### TEXT BLOCK
Real-world examples align with common weaknesses such as CWE-78 (OS Command Injection). An attacker who manages to steal or forge a JWT with sufficient scope could exploit a vulnerable endpoint to run arbitrary commands, potentially leading to data exposure, lateral movement, or server compromise. This is especially risky when the FeathersJS app runs with elevated privileges or interacts with sensitive system utilities. Therefore, even with JWT-based security, developers must treat all external inputs as untrusted and apply strict allowlists, avoid shell interpolation, and use safer APIs that do not involve shell processing.

To identify such issues, scanning tools examine the unauthenticated attack surface as well as authenticated flows, looking for places where user data reaches command execution routines. In the context of JWT usage, they check whether token validation is correctly implemented and whether authorization logic is complemented by rigorous input validation. The combination of a valid token and a command injection flaw can be particularly dangerous because it may allow an authenticated attacker to execute system-level commands, bypassing intended access restrictions.

### DATA SUPPLIED
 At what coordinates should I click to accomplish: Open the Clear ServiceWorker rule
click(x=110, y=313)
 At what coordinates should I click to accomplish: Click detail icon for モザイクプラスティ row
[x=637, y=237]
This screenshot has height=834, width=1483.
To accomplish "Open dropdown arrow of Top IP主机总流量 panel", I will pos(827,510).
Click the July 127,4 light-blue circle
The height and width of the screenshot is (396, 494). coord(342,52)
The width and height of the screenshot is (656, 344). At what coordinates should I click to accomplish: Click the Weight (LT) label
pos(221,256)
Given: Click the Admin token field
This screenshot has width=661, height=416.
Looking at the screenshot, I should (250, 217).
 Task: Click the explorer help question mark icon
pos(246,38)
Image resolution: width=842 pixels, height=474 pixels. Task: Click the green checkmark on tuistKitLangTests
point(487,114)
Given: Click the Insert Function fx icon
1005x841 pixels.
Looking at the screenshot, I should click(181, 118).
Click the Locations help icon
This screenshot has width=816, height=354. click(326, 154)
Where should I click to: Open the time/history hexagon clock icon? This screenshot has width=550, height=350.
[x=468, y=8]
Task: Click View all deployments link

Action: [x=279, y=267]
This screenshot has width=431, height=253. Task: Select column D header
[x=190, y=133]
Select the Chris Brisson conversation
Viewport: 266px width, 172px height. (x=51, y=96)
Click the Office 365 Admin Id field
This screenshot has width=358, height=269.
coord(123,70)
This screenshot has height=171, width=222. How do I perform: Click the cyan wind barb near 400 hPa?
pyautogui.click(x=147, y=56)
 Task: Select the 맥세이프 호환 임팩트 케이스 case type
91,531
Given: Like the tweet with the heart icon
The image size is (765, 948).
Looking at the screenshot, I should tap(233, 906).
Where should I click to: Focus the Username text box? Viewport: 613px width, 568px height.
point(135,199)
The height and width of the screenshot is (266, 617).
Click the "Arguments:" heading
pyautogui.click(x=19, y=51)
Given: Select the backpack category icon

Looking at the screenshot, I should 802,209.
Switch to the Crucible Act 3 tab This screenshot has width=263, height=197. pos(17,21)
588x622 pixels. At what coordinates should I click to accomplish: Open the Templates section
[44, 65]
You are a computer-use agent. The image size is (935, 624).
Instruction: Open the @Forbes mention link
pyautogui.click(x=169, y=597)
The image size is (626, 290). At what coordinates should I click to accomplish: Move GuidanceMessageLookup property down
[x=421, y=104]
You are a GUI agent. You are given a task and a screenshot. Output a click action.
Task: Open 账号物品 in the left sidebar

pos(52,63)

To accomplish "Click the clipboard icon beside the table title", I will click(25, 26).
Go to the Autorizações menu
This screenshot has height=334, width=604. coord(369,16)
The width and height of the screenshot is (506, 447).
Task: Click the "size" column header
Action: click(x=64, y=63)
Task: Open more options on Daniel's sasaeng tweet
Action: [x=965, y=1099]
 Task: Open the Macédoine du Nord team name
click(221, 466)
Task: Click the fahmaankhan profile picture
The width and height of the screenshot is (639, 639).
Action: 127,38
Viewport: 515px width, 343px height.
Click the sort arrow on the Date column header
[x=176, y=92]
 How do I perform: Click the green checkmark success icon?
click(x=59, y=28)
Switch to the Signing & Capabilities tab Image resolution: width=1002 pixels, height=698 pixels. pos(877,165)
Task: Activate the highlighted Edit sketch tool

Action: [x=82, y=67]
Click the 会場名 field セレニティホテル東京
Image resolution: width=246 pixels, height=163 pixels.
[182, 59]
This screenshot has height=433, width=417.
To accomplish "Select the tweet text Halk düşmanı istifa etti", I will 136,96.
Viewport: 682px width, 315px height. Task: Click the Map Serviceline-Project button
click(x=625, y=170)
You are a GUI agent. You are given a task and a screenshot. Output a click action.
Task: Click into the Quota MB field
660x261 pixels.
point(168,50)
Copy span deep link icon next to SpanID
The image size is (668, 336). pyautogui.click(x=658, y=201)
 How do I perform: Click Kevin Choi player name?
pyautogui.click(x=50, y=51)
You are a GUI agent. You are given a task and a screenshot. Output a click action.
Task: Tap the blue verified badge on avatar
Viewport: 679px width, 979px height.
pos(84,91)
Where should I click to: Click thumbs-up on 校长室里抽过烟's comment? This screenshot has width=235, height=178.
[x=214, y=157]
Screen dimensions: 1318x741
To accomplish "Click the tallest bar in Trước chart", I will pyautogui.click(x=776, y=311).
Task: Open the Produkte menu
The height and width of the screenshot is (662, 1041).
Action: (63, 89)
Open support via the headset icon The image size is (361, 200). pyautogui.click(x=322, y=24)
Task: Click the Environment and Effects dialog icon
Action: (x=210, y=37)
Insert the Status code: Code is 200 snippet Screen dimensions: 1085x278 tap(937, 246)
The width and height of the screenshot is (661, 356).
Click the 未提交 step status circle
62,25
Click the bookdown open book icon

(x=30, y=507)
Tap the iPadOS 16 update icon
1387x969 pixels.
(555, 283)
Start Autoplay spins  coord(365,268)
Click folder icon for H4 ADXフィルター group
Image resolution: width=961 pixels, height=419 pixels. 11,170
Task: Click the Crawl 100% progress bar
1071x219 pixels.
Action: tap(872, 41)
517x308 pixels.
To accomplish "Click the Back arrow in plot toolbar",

### TASK TO CARRY OUT
Rewrite the text on command injection from "Real-world examples align" to "involve shell processing.", putting "NestJS" where "FeathersJS" stands. The records play no part here.

### EXPECTED ANSWER
Real-world examples align with common weaknesses such as CWE-78 (OS Command Injection). An attacker who manages to steal or forge a JWT with sufficient scope could exploit a vulnerable endpoint to run arbitrary commands, potentially leading to data exposure, lateral movement, or server compromise. This is especially risky when the NestJS app runs with elevated privileges or interacts with sensitive system utilities. Therefore, even with JWT-based security, developers must treat all external inputs as untrusted and apply strict allowlists, avoid shell interpolation, and use safer APIs that do not involve shell processing.